Pre-Partition Indian Secularism Case-Study: Fuzlul Huq and Manindranath Roy

The 1940 Lahore Resolution of the Muslim League did not mention the word “Pakistan” but is considered its political blueprint.  MA Jinnah’s political support lay among  the Muslim elite in Muslim-minority areas of India — he needed a show of support from the Muslim-majority provinces of Punjab and Bengal too, and indeed Sikandar Hyat Khan and AK Fuzlul Huq  came to draft and present the Lahore Resolution.

Fuzlul Huq was Prime Minister of undivided Bengal from 1937-1943.  On 11 May 1942, he led the bridegroom’s procession when my father went to wed my mother.  Here is Fuzlul Huq entering the car to do so, with my grandfather Manindranath Roy helping him into the car.  My mother’s family were surprised; they were Bengali Brahmins from Jamshedpur and did not quite know what to make of all this.  My mother, aged 16  at the time,  remembers she was non-plussed to find Fuzlul Huq ‘s bulky frame  seated for some reason between her and her new husband in the car on the return journey too!

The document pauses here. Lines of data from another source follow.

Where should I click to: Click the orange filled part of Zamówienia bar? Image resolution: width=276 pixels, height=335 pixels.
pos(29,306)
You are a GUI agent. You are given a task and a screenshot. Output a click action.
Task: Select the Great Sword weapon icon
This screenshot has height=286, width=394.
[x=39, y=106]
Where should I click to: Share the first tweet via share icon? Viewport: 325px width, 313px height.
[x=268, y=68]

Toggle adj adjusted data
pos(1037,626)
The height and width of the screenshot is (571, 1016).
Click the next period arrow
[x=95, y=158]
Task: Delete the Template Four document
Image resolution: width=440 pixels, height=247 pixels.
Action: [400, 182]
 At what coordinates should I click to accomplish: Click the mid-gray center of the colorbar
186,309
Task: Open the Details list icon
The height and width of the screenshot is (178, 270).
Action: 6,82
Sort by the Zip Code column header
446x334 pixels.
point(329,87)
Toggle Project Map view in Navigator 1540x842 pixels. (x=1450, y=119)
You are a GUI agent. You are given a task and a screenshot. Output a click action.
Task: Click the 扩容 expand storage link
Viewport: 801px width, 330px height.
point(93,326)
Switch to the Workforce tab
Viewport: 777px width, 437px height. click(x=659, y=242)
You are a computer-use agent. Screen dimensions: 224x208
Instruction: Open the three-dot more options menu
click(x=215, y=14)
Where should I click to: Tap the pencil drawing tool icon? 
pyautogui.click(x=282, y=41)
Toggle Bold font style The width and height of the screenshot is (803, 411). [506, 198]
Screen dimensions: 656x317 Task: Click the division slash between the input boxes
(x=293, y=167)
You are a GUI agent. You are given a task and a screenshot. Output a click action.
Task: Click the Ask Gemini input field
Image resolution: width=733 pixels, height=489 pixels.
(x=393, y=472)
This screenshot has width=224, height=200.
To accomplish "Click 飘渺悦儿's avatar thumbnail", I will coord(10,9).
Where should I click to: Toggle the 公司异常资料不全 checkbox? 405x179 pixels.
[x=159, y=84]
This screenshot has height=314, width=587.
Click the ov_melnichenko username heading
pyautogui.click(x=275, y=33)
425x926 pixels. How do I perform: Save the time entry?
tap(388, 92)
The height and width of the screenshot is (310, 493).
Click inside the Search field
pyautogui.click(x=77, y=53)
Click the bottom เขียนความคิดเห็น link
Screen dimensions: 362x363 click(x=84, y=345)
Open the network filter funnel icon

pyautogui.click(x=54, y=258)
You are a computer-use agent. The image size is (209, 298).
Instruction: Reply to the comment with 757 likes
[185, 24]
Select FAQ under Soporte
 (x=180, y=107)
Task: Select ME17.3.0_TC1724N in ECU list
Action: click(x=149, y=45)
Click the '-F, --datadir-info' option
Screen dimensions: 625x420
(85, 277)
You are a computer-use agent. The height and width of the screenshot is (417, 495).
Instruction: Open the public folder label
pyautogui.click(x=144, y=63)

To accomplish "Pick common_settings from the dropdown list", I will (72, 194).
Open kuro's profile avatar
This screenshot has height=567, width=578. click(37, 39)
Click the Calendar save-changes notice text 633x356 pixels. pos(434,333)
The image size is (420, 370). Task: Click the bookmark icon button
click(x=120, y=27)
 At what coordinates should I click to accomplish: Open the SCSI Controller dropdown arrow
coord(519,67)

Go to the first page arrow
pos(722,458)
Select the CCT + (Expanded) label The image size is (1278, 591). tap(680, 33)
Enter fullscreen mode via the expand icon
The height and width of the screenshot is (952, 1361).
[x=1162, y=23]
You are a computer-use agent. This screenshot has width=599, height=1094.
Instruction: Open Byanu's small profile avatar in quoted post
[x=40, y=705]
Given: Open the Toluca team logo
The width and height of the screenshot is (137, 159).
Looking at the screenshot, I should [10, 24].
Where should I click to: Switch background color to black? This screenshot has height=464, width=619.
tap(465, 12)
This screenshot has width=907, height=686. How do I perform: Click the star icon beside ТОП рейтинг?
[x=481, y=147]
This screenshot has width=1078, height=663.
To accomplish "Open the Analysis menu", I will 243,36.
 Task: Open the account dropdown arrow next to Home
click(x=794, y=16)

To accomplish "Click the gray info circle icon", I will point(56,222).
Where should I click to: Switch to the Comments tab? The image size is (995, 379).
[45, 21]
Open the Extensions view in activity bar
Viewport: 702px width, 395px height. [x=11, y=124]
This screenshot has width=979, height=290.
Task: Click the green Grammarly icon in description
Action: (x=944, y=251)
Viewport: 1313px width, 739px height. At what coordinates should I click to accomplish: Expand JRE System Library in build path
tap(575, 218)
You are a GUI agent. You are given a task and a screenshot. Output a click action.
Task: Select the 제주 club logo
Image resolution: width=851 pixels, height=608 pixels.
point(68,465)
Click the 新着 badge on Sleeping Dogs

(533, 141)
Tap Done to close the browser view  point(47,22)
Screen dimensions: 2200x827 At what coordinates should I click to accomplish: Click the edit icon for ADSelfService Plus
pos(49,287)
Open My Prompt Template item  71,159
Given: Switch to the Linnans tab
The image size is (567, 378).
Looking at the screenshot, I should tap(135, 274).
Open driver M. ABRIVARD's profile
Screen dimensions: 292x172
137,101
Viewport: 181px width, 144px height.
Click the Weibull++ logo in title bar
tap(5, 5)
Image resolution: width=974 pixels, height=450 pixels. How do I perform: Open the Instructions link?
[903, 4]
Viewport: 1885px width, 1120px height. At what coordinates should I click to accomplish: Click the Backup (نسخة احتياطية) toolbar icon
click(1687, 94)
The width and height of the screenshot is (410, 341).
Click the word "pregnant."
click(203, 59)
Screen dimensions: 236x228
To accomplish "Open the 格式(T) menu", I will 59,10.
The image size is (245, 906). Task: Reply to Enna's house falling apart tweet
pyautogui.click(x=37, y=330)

Fuzlul Huq, having been a young colleague of Surendranath Roy in the Bengal Legislative Council, was a family friend and treated my grandfather, Manindranath Roy, with affection.  (Manindranath was a Justice of the Peace, but unlike his father was not political.)

Fuzlul Huq would apparently make requests of my grandmother for delivered meals during political confabulations; my grandfather’s family had been forced to leave Behala as the family home had been requisitioned by the military to be a hospital during the war, and they lived instead  in Ballygunge.  My father recalls cycling from there with the requested food to the political confabulations in the middle of the wartime blackout (Japanese aeroplanes had apparently reached Calcutta on their bombing missions).

Here too is a note dated 9 August 1945 from Fuzlul Huq to my grandfather thanking him for food and sending his “best blessings” to my grandmother — a Muslim, one of the founders of Pakistan, sends  his blessings to an orthodox Hindu Brahmin family and everyone remains completely cheerful and apolitical: such was normal Indian secularism in practice at the time.   Partition between India and Pakistan and the ghastliness that accompanied it, and the hatred and bloodshed that has followed, were all quite beyond anyone’s imagination at the time.